Link to download the fix, but don't get it unless you get the error on boot up as described above:
http://www.microsoft.com/downloads/details.aspx?FamilyId=74AD4188-3131-429C-8FCB-F7B3B0FD3D86


Grrrrr . . .

Tuesday, April 3, 2007

ANI Vulnerability - MS07-017 official patch available now

Microsoft has released the official fix for the ANI mouse curser vulnerability. You can get it via Microsoft Updates at http://update.microsoft.com -- just look for the KB925902 critical update. If you have Automatic Updates turned on, you should get the fix at a random time during the next few days. Personally I would not wait for that - this is that serious an issue.

Information about the release schedule: http://blogs.technet.com/msrc/archive/2007/04/03/ms07-017-released.aspx

And the relevant Microsoft Security Bulletin with manual links to download the patch for network deployment for all platforms: http://www.microsoft.com/technet/security/Bulletin/MS07-017.mspx

If you installed the eEye 3rd party patch last week, see this post for details on what you should do before installing the MS patch.

Tuesday morning - various short updates

*yawn*

1) The ANI vuln fix is not yet online at Microsoft's Update site. Hoping to see it appear later today.

2) An excellent source of information and resources for scam victims including methods to determine some of the most prevalent scams can be found at this site:
http://scamvictimsunited.com/

3) Saturdays UserFriendly cartoon is awesome:
http://ars.userfriendly.org/cartoons/?id=20070331

Monday, April 2, 2007

ANI Vulnerability update: MS official patch tomorrow

Looks like Microsoft will be releasing a fix for the ANI (mouse animated cursor) vulnerability a week early. Tomorrow in fact . . . assuming the patch passes testing today.

"From our ongoing monitoring of the situation, we can say that over this weekend attacks against this vulnerability have increased somewhat. Additionally, we are aware of public disclosure of proof-of-concept code. In light of these points, and based on customer feedback, we have been working around the clock to test this update and are currently planning to release the security update that addresses this issue on Tuesday April 3, 2007.

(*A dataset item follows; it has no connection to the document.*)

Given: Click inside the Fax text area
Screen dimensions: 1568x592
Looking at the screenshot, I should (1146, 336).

I want to note that we are testing still and will be up until the release, to ensure the highest quality possible. So, it’s possible that we will find an issue that will force us to delay the release. If we do find an issue, though, we will let you know through the MSRC weblog as soon as we know."

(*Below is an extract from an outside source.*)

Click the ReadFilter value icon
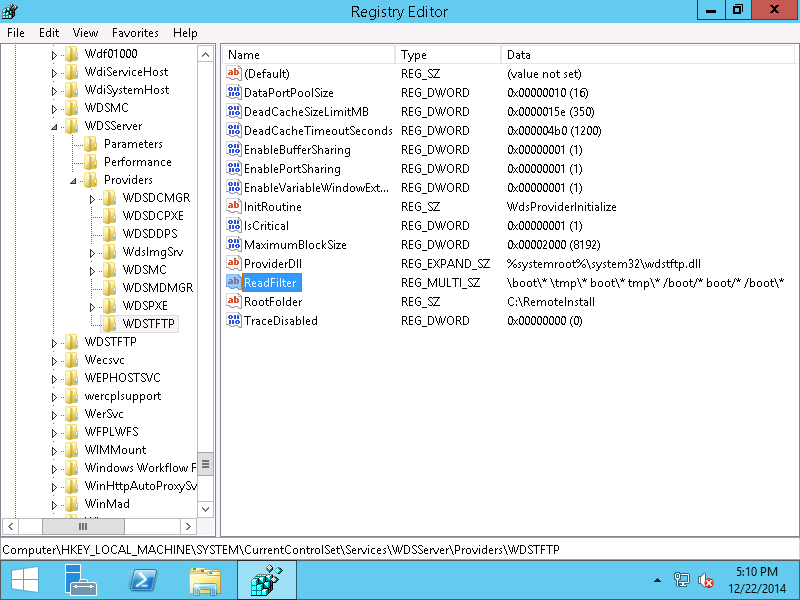This screenshot has width=800, height=600. pos(234,283)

If any of you installed the 3rd party patch released Friday by eEye to mitigate this exploit, and you choose to install the MS patch tomorrow ( I highly recommend using the supported MS patch when it becomes available to prevent future compatibility problems ) then there are extra steps you need to make before updating.

Tomorrow:

1) Close all programs, especially email programs and all browsers.

2) UN-install the "eEye Digital Security .ANI Zero-Day Patch" (Control Panel >> Add / Remove Programs)

3) Reboot

4) Use Windows Update Services (IE Browser, Tools >> Windows Update) and get the new patch.

5) Reboot.

IMPORTANT: It's advisable that users refrain from checking email or surfing the web between the time they uninstall the 3rd party patch and install the Microsoft patch.